Material to process -
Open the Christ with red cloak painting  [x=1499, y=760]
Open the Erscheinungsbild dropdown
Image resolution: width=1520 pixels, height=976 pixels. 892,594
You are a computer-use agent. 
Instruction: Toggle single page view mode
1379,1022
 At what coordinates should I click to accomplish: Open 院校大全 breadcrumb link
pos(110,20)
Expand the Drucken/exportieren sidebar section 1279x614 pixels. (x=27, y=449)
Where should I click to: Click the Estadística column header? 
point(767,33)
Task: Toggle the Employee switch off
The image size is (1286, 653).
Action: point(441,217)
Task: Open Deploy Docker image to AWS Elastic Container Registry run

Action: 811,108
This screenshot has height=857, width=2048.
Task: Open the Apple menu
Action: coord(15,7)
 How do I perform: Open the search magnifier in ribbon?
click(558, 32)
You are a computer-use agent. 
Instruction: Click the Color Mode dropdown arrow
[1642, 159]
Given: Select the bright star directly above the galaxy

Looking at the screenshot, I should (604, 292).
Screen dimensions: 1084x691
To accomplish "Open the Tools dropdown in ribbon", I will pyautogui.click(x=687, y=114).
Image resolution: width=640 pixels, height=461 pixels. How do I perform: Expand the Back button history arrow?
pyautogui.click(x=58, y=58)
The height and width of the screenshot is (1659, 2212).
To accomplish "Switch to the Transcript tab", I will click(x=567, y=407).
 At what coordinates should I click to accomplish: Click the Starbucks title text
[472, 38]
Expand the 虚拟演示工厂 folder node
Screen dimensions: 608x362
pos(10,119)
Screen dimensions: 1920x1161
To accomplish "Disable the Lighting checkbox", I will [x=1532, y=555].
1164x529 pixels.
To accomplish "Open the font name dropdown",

Work instructions -
Rewrite all the items above, changing each "dropdown" to "drop-down" and keeping everything else the same.

Finished exercise -
Open the Christ with red cloak painting  [x=1499, y=760]
Open the Erscheinungsbild drop-down
Image resolution: width=1520 pixels, height=976 pixels. 892,594
You are a computer-use agent. 
Instruction: Toggle single page view mode
1379,1022
 At what coordinates should I click to accomplish: Open 院校大全 breadcrumb link
pos(110,20)
Expand the Drucken/exportieren sidebar section 1279x614 pixels. (x=27, y=449)
Where should I click to: Click the Estadística column header? 
point(767,33)
Task: Toggle the Employee switch off
The image size is (1286, 653).
Action: point(441,217)
Task: Open Deploy Docker image to AWS Elastic Container Registry run

Action: 811,108
This screenshot has height=857, width=2048.
Task: Open the Apple menu
Action: coord(15,7)
 How do I perform: Open the search magnifier in ribbon?
click(558, 32)
You are a computer-use agent. 
Instruction: Click the Color Mode drop-down arrow
[1642, 159]
Given: Select the bright star directly above the galaxy

Looking at the screenshot, I should (604, 292).
Screen dimensions: 1084x691
To accomplish "Open the Tools drop-down in ribbon", I will pyautogui.click(x=687, y=114).
Image resolution: width=640 pixels, height=461 pixels. How do I perform: Expand the Back button history arrow?
pyautogui.click(x=58, y=58)
The height and width of the screenshot is (1659, 2212).
To accomplish "Switch to the Transcript tab", I will click(x=567, y=407).
 At what coordinates should I click to accomplish: Click the Starbucks title text
[472, 38]
Expand the 虚拟演示工厂 folder node
Screen dimensions: 608x362
pos(10,119)
Screen dimensions: 1920x1161
To accomplish "Disable the Lighting checkbox", I will [x=1532, y=555].
1164x529 pixels.
To accomplish "Open the font name drop-down",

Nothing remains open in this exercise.